Did the special 7.1.1 build work? I’m considering buying the SOHO, but it looks like it won’t work with my SB6121 modem. The SOHO purchase would max out the budget, so am not looking forward to having to buy different modems until I find one that works.


#35

The special build worked well for me. Also if you are not using wired VLANs (i.e.: assigning the SOHO LAN ports to specific VLANs), leaving all the ports set to Trunk/Any, then the problem mentioned in this thread will not happen. So based on your configuration you might not even need the special build at all.
The SOHO is a great router in my opinion, well worth the money, relative to what it can do.


SB6121 Cable Modem
#36

Below is the firmware fix the ARP traffics leak issue that may caused the service provider modem refuse the WAN connection.

SOHO MK3:
https://download.peplink.com/firmware/br1ac/fw-max_br1mk2_hotspot_sohomk3-7.1.1s022-build1344.bin

For those that having issue that explained here, please upgrade your device using the firmware above.


#37

I can confirm the fix was not included in firmware 7.1.1. Learned this the hard way while connecting to a Netgear CM600 cable modem.


#38

The patched firmware is branded for a Surf SOHO MK3. Is it also valid for a second generation HW2 Surf SOHO?


#39

I have the same issue Surf SOHO MK3 + Arris SB6190. Thank you everyone for the time spent tracking down the root cause.


#40

@Michael234

The issue only valid for SOHO MK3.


#41

The word “issue” could be taken two ways.

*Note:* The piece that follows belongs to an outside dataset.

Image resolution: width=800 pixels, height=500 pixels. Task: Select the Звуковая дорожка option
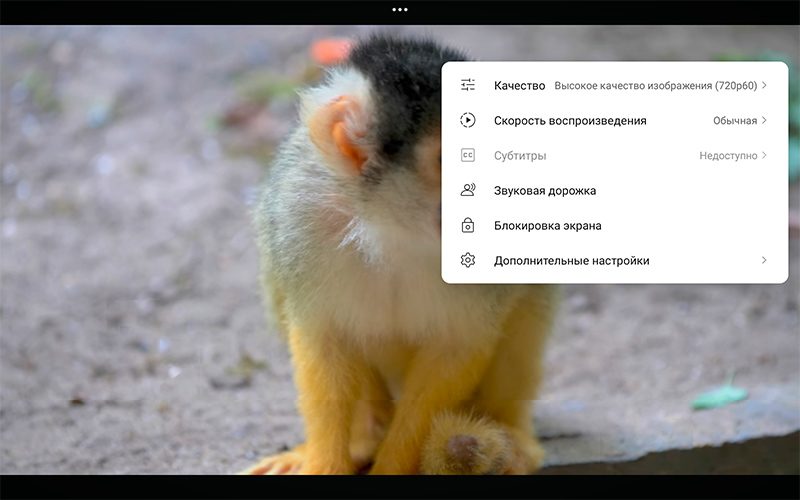(545, 191)
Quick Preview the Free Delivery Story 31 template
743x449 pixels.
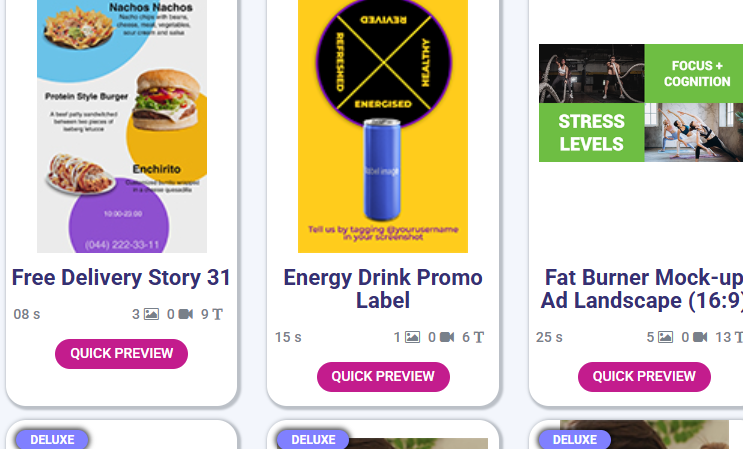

Did you mean the issued firmware is only valid for third generation MK3 Surf SOHOs? Or, did you mean the issue/problem was only observed on MK3 Surf SOHOs?

If the latter, I can attest that the problem happens on second generation HW2 models too.


#42

Yes, only observed for SOHO MK3 device.


#43

This has also been observed on a second generation HW2 Surf SOHO. I got around it the problem by having the router powered on and booted before powering on the cable modem (Netgear in my case).

At first I did the reverse, powering on the cable modem first, but that failed. I tried setting the WAN port to GB full duplex both with and without advertising but that did not help.